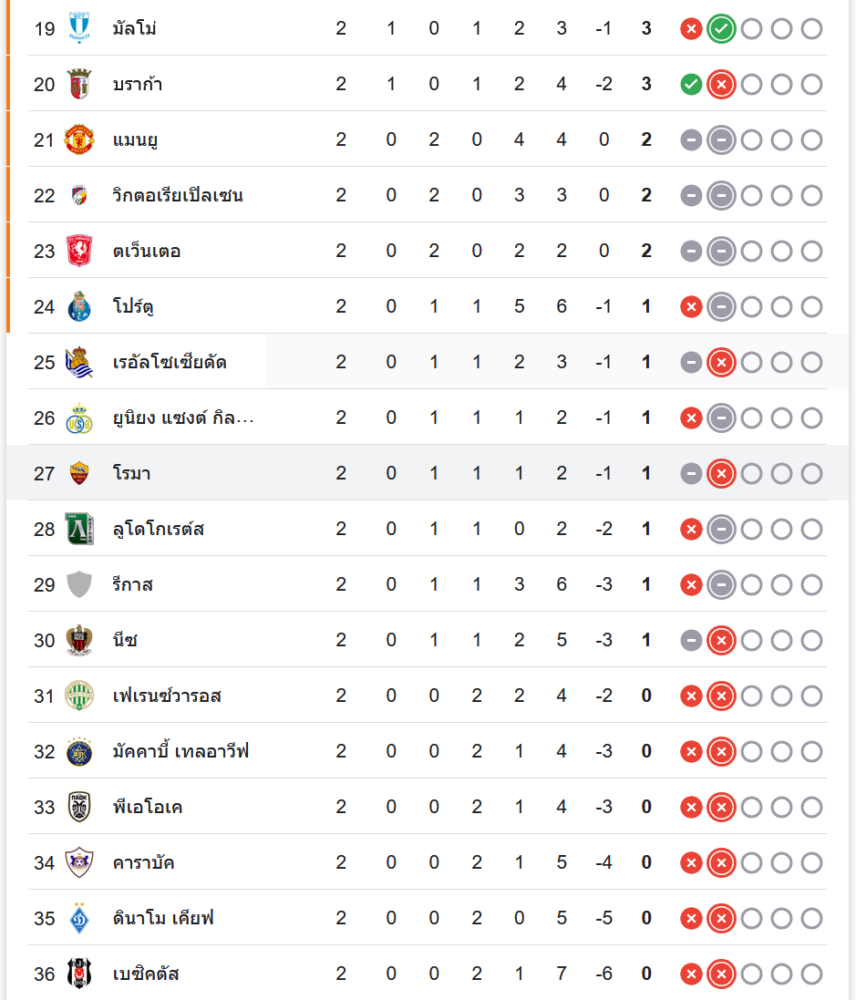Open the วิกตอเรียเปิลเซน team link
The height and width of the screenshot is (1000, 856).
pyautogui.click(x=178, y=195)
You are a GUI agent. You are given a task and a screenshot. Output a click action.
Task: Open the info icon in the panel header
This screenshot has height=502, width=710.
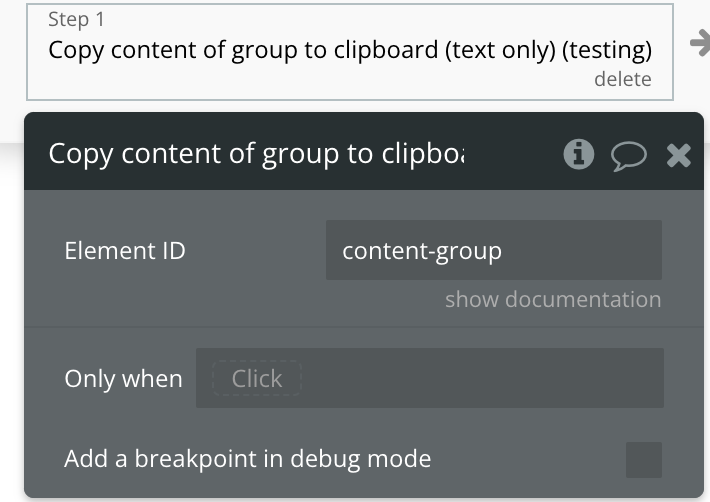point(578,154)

---

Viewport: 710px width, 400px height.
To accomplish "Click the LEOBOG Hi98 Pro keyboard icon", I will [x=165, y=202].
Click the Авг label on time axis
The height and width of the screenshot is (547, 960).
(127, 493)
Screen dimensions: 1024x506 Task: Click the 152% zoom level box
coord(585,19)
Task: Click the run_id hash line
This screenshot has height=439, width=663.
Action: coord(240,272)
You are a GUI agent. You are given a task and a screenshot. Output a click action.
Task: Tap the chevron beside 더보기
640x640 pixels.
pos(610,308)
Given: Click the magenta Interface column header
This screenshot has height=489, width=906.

Task to carry out:
Would you copy, unchanged, the stretch of the records above that begins at the line containing "Screen dimensions: 1024x506" and ends at the line containing "This screenshot has height=489, width=906.", and only that?

Result:
Screen dimensions: 1024x506 Task: Click the 152% zoom level box
coord(585,19)
Task: Click the run_id hash line
This screenshot has height=439, width=663.
Action: coord(240,272)
You are a GUI agent. You are given a task and a screenshot. Output a click action.
Task: Tap the chevron beside 더보기
640x640 pixels.
pos(610,308)
Given: Click the magenta Interface column header
This screenshot has height=489, width=906.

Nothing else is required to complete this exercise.